> _EXERCISE BRIEF_:
Lay out the entry lines below as a Markdown table with two columns, Row for the row number and Entry line for the line itself, starting with the line that contains "You are a computer-use" and going on through the line that contains "coord(164,318)", blank lines left out. Keep the pictures out of your answer.

> _RECORDS SUPPLIED_:
━━━━━━━━
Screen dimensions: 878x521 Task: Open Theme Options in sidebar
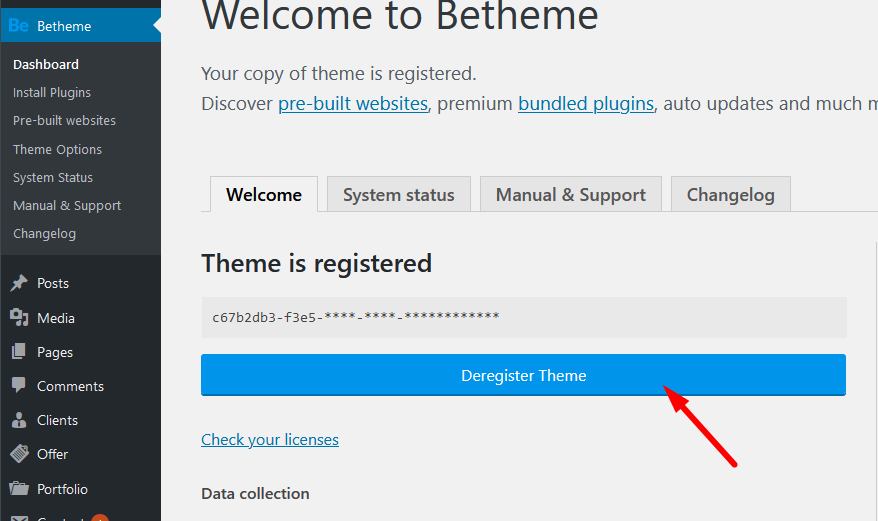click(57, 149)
━━━━━━━━
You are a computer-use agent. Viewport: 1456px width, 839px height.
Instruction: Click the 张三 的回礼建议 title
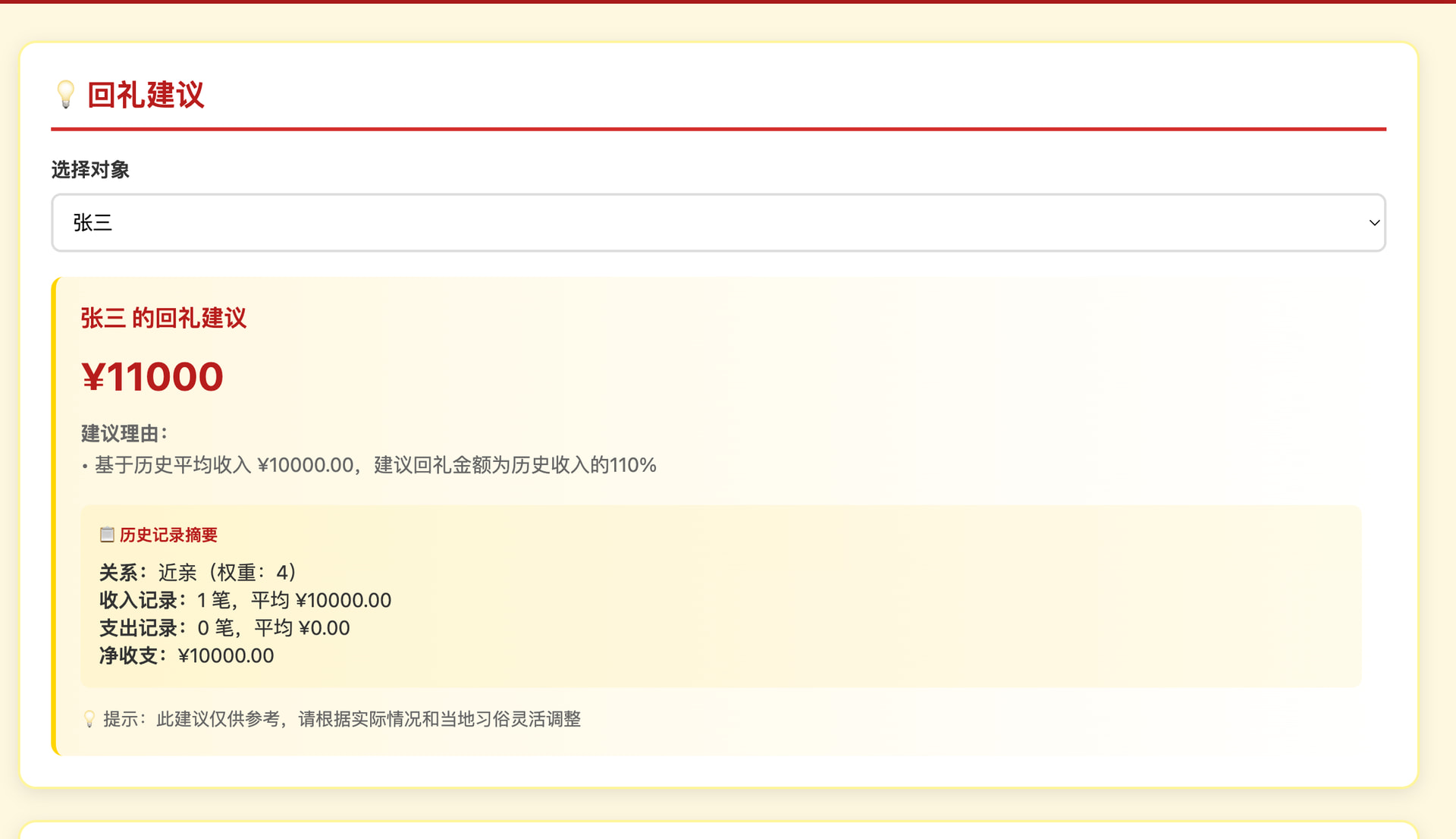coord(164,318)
━━━━━━━━
> _THE RESULT_:
| Row | Entry line |
|---|---|
| 1 | You are a computer-use agent. Viewport: 1456px width, 839px height. |
| 2 | Instruction: Click the 张三 的回礼建议 title |
| 3 | coord(164,318) |